Setelah perang dunia kedua, yakni
pada tahun lima puluhan, terjadi penggunaan pestisida dan pupuk kimia yaitu pemakaian
bubur bordeux dan DDT yang berlebihan. Memang pada kenyataan terjadi
peningkatan hasil karena faktor biotis dapat dikendalikan. Sehingga pemakaian
bahan ini menjadi hal yang penting (utama) dalam dunia pertanian saat itu.
Setelah berlangsung bertahun-tahun
akhirnya penggunaan bahan kimia tidak lagi memberikan solusi peningkatan
hasil-hasil pertanian. Hal ini disebabkan serangga / hama/ penyebab penyakit
justru menjadi tahan (resisten) terhadap penggunaan bahan kimia tersebut.
Tetapi setelah diketahui efek negatifnya, maka penggunaan DDT dilarang. Pada
tahun enam puluhan terjadi revolusi hijau (”Green revolution”) yang lebih
intensif dalam penggunaan varietas berpotensi hasil tinggi, anakan yang banyak,
pengaturan tata air, perlindungan tanaman dan pemupukan.
Pada awalnya, usaha ini dapat
memberikan hasil pertanian yang memuaskan, namun beberapa tahun berikutnya
terlihat gejala-gejala negatif mempengaruhi pertanian itu sendiri, lingkungan
dan kesehatan. Efek negatif tersebut berupa timbulnya hama dan patogen yang
tahan terhadap pestisida, munculnya hama baru, terjadinya peningkatan populasi
hama dan patogen sekunder, berkurangnya populasi serangga yang bermanfaat,
keracunan terhadap ternak dan manusia, residu bahan kimia dalam tanah dan
tanaman, dan kerusakan tanaman. Memperhatikan berbagai efek negatif yang
terjadi dari penggunaan bahan kimia tersebut, maka mulai diadakan
penelitian-penelitian yang mengarah kepada penggunaan jasad hidup untuk
penanggulangan kerusakan di dunia pertanian, yang dikenal dengan pengendalian
biologi ”Biologic control). Dalam metode ini dimanfaatkan serangga dan mikro
organisme yang bersifat predator, parasitoid, dan peracun. Usaha untuk
meningkatkan hasil pertanian terus berlanjut dengan memperhatikan aspek
keamanan lingkungan, kesehatan manusia dan ekonomi, maka muncul istilah
”integrated pest control”, integrated pest control dan selanjutnya menjadi
integrated pest management (IPM), yang dikenal dengan Pengendalian Hama Terpadu
(PHT) juga ada istilah Pengelolaan Tanaman Terpadu (PTT).

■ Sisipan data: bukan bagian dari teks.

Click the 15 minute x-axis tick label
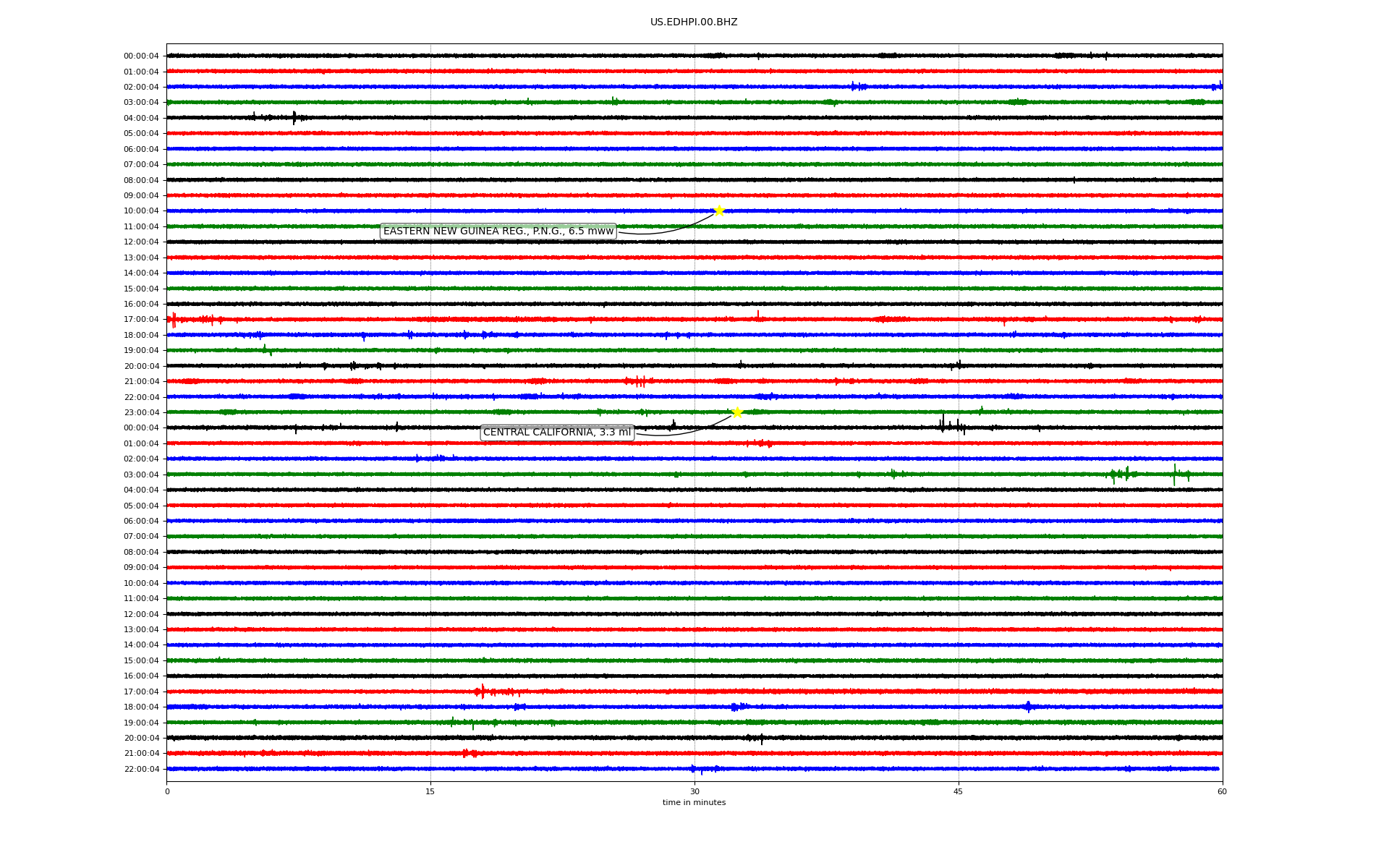Viewport: 1389px width, 868px height. [430, 791]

Untuk penerapannya membutuhkan
strategi pengelolaan resiko, yang mencakup penggunaan tanaman tahan hama tahan
hama dan penyakit, rotasi tanaman dengan pakan ternak, ledakan penyakit pada
tanamna peka, dan penggunaan bahan kimia seminimal mungkin untuk mengendalikan
gulma, hama, dan penyakit dengan mengikuti konsep PHT.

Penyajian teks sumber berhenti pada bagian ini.